Interview: Marcos Dantus
Marcos, many thanks for taking the time to talk to us. You’re well known as a leader in the use of ultrafast lasers, but how did it all start?
Well, I actually started studying Chemical Engineering, but it was soon clear to me that I wanted to look deeper into the science and I was also interested in instrument design. So, I decided to move to Brandeis University up in Boston, where I studied Chemistry. My interest in lasers started there too, when I was studying for my masters.
What was the next step?
While looking for a PhD opportunity, I interviewed with Ahmed Zewail at Caltech and I realized he had very exciting ideas. I joined his group and within a year I was involved in the design and construction of the first laser lab to study chemical reactions with femtosecond (fs) time resolution, now known as Femtochemistry. At that time, it seemed like everything we did with lasers was a major breakthrough (Professor Zewail was later the recipient of the 1999 Nobel Prize in Chemistry for his pioneering developments in femtoscience). I stayed on with the group for my Postdoc and we came up with a combined laser and electron diffraction system, enabling us to track chemical structures with fs resolution.
You next moved to Michigan State University (MSU). How did that come about?
Well, when I was looking for a permanent position after my time as a Postdoc, MSU made me an offer that I could not refuse. Looking back MSU has been a great place for me, both professionally and personally. I’ve been lucky enough to get really good quality students and Postdocs, plus I’ve been able to establish key collaborations to advance our research.
I’ve also been involved with a number of start-ups during my time here, and the university has been very supportive: KTM Industries manufactures “green” packaging materials, Total Power Inc. develops and manufactures fuel additives, Biophotonic Solutions, which was acquired by IPG Photonics a couple of years ago, offers ultrafast pulse shaping optics and software. The latest startup makes sensors to detect possible concussive impacts in young athletes - ROSHsensors.com.
Tell us about your current research areas.
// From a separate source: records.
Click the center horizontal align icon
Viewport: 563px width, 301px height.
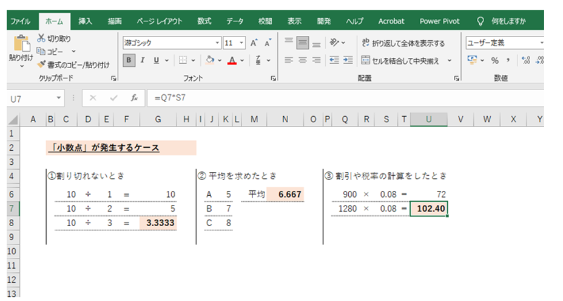[302, 60]
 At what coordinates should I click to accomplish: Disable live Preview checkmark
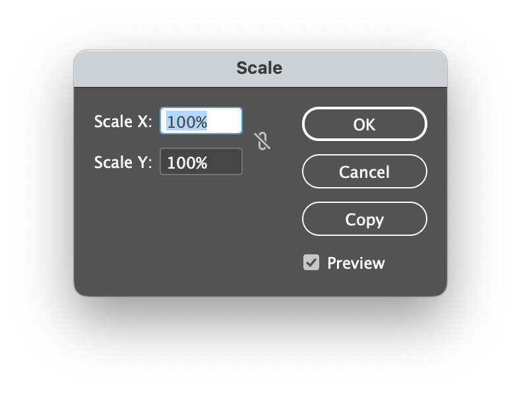[x=311, y=263]
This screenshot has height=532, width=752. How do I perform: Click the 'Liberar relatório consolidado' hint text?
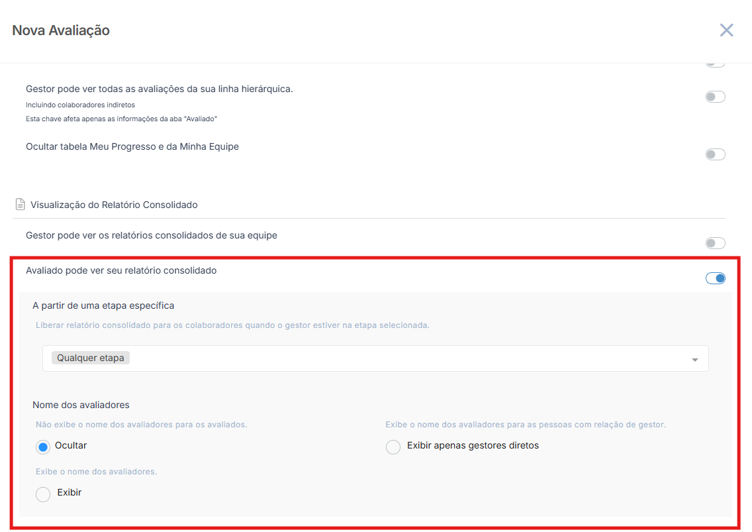[x=232, y=325]
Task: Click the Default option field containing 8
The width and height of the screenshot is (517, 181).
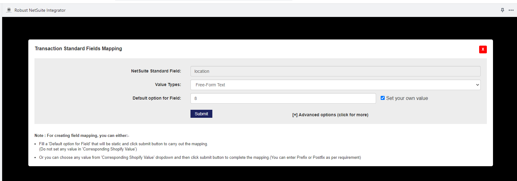Action: [x=283, y=98]
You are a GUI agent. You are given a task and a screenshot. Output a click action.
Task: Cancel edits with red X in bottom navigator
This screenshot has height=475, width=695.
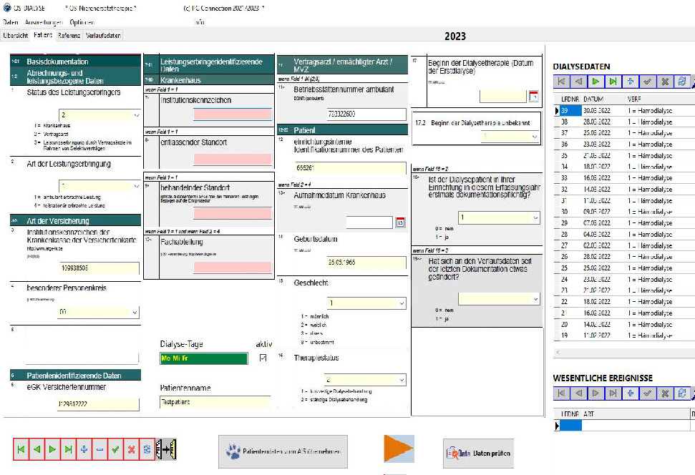coord(131,449)
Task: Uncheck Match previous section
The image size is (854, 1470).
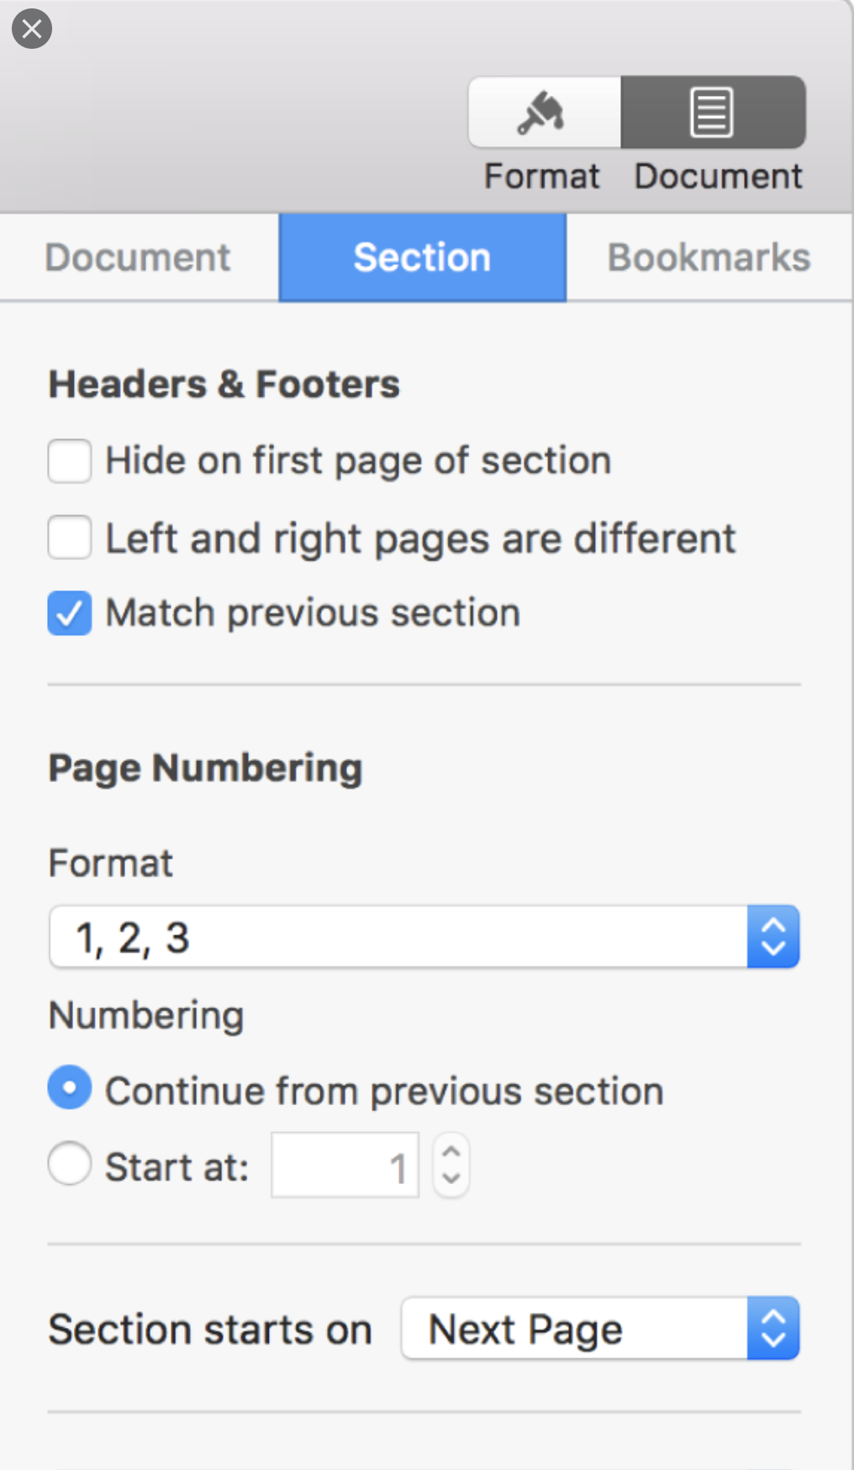Action: (x=70, y=613)
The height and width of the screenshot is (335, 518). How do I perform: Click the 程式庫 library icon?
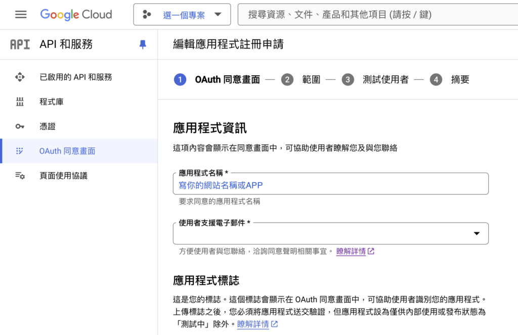(x=20, y=102)
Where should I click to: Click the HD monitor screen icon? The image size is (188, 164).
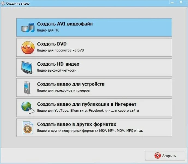(x=27, y=68)

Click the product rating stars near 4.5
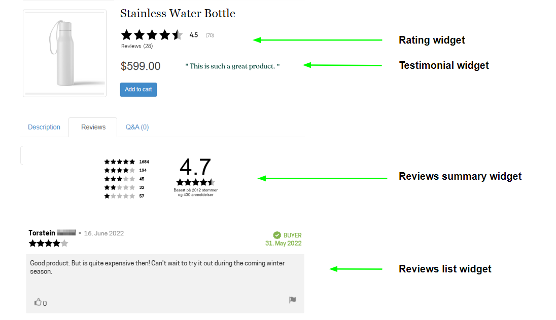(x=151, y=35)
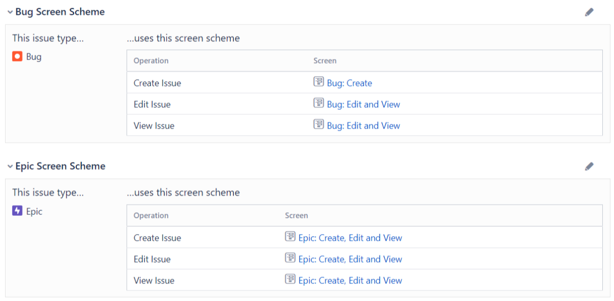
Task: Click the pencil icon for Bug Screen Scheme
Action: [x=589, y=11]
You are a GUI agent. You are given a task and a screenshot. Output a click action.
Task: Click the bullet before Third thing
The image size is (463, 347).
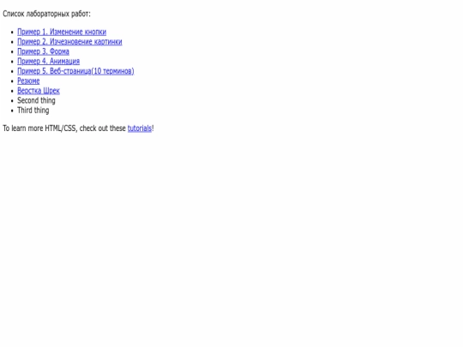pos(12,111)
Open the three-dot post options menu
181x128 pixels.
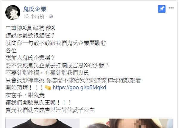(171, 8)
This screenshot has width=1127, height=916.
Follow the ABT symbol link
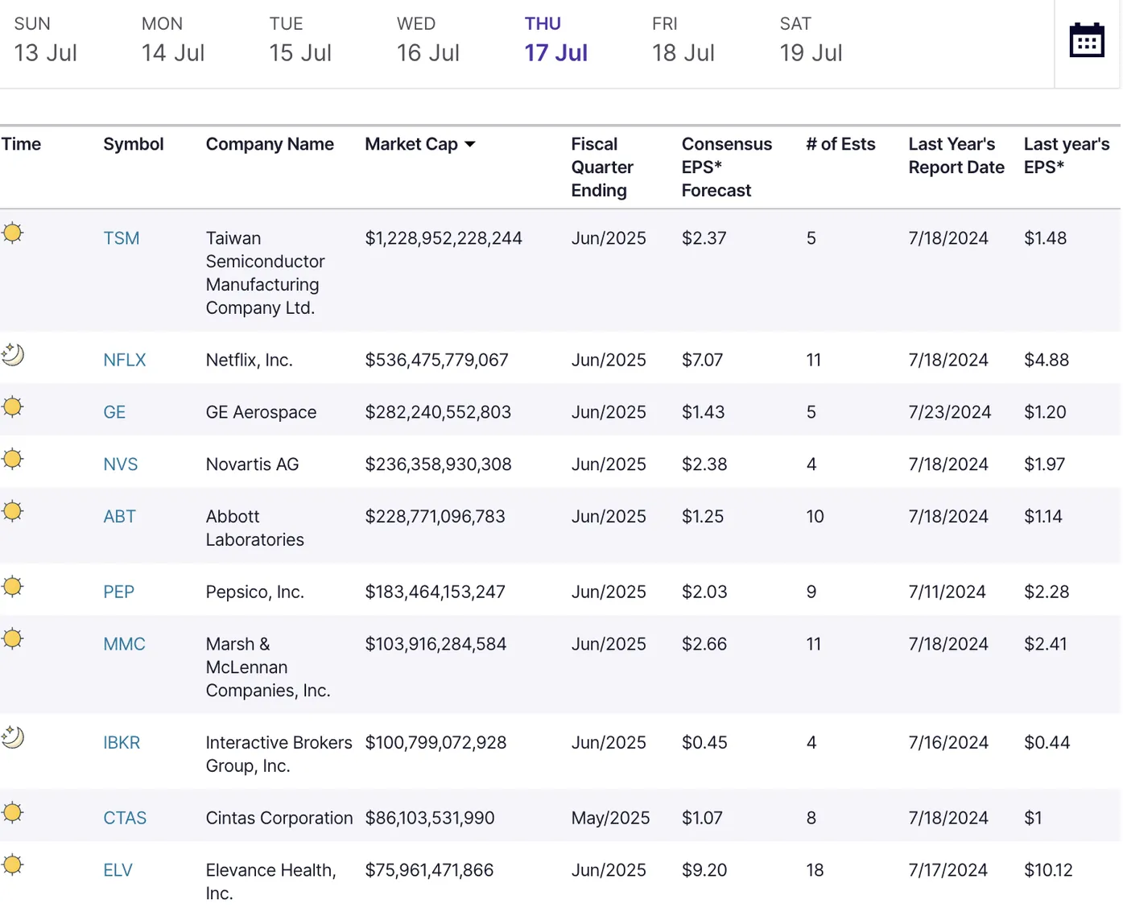[x=119, y=517]
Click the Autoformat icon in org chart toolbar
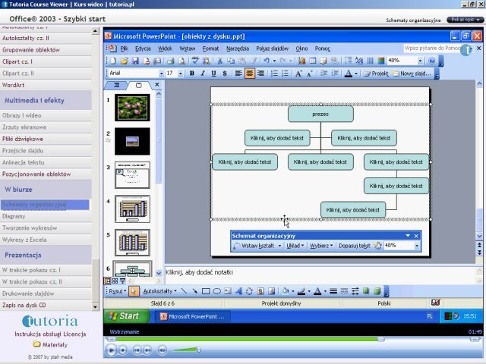The height and width of the screenshot is (364, 486). click(x=379, y=246)
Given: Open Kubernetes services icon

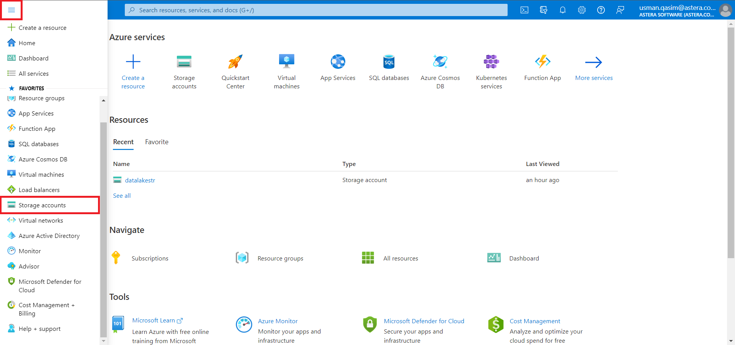Looking at the screenshot, I should (491, 62).
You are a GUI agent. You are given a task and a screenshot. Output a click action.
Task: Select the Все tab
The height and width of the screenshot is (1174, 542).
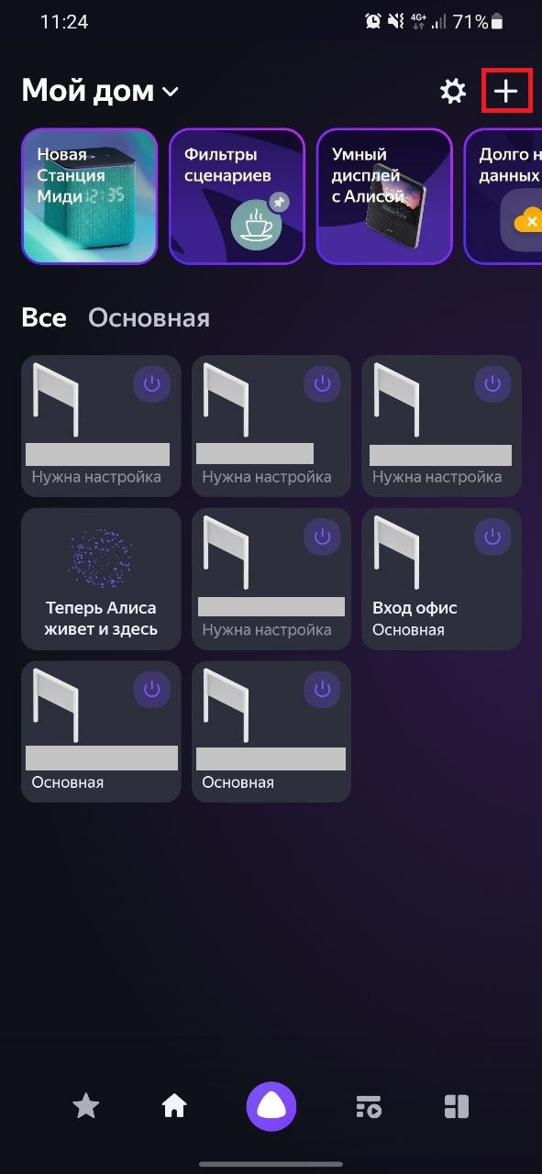(x=44, y=317)
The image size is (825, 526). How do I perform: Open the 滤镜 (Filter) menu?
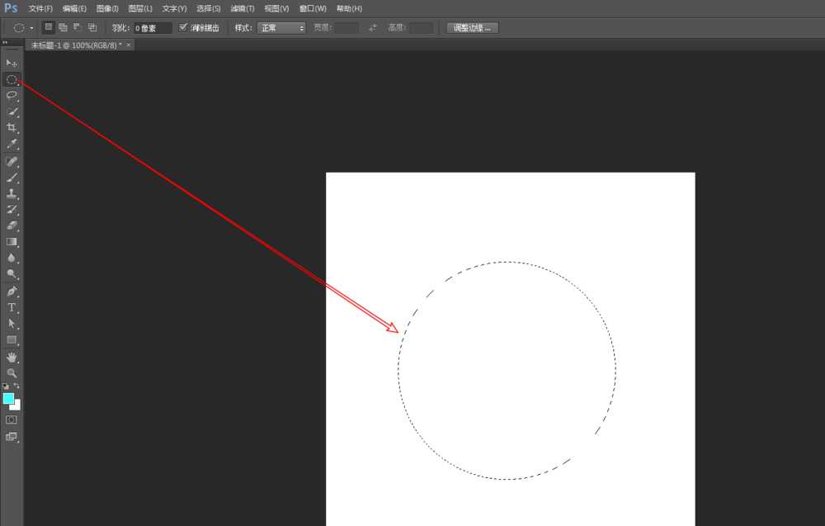[242, 8]
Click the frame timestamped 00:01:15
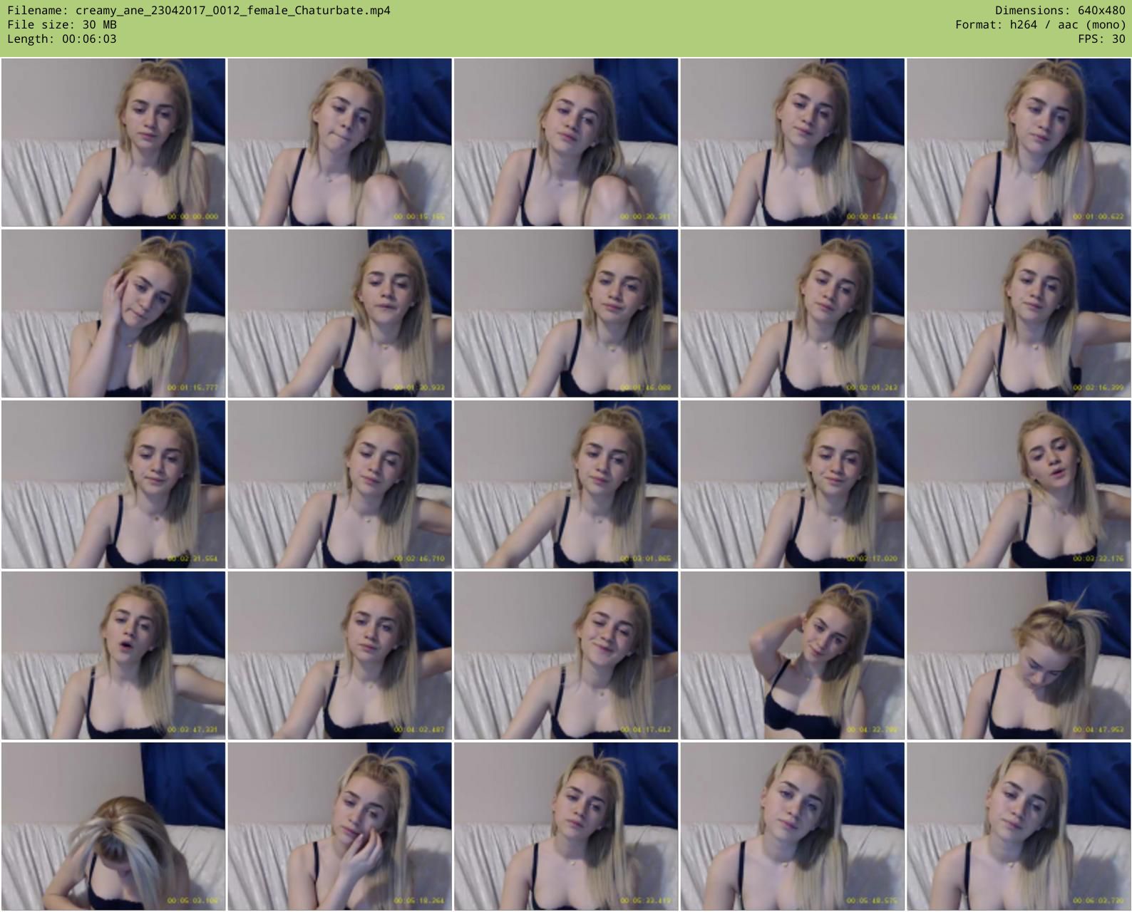This screenshot has width=1132, height=912. click(113, 314)
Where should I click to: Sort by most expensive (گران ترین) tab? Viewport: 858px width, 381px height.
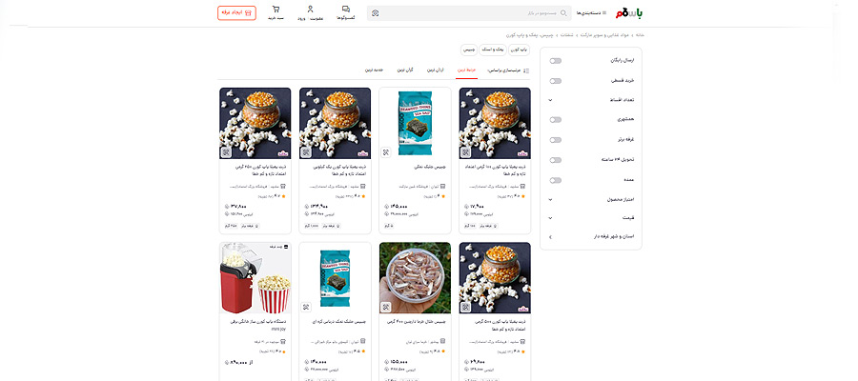(405, 70)
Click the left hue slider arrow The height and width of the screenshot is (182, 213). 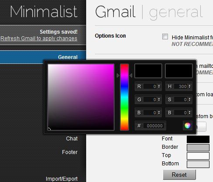(x=118, y=76)
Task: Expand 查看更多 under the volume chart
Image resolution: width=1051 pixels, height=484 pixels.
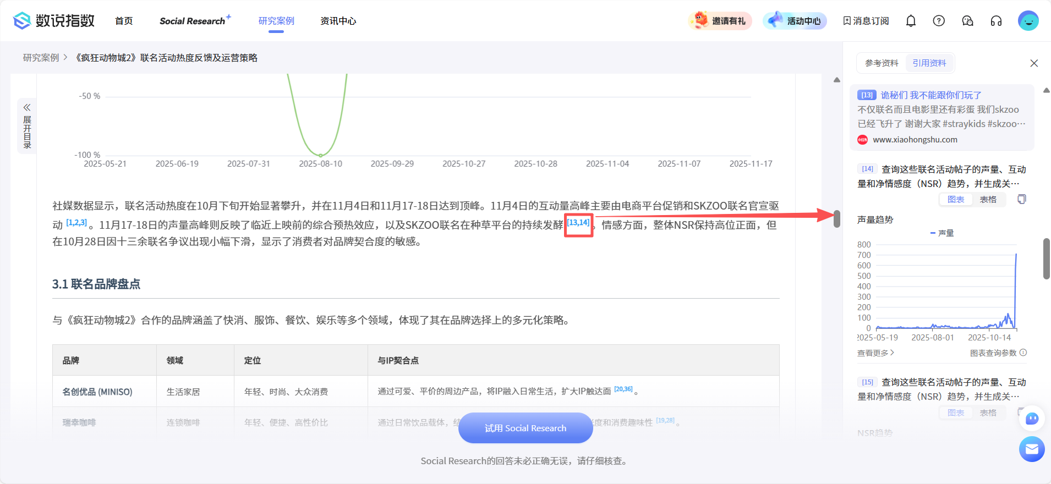Action: (875, 353)
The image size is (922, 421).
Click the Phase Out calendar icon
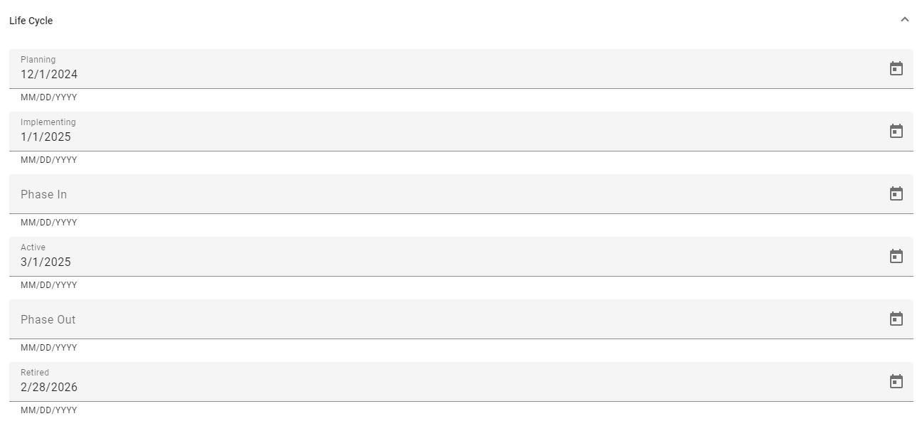click(896, 319)
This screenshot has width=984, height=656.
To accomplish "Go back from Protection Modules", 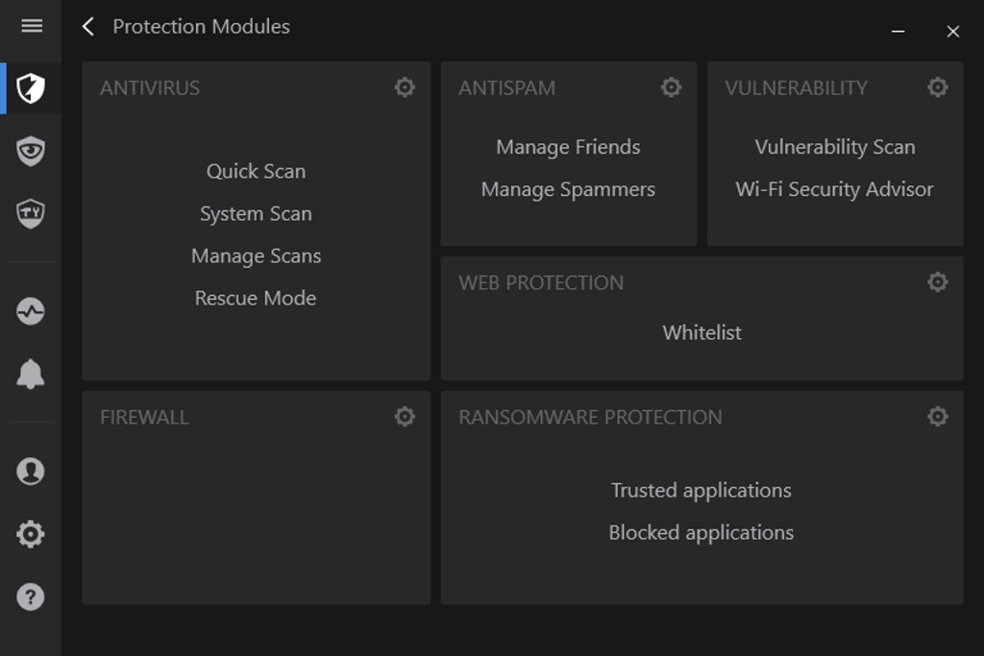I will [88, 27].
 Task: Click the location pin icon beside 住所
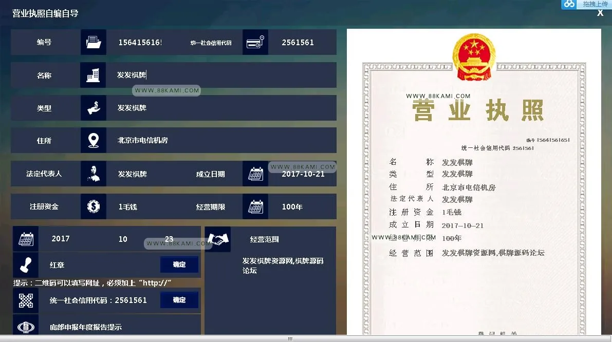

It’s broken down into a couple of themes. In terms of fundamental research, I’m interested in chemical reactions under extreme conditions, in our case using high-intensity lasers with peak powers of 1015 W/cm2 or more. We look at what happens to structure and functional groups, and focus on hydrogen atom and molecule migration on the fs timescale.
We’re also looking at superphotoacids and superphotobases and their behavior on fast timescales. This is of interest for some solar energy applications.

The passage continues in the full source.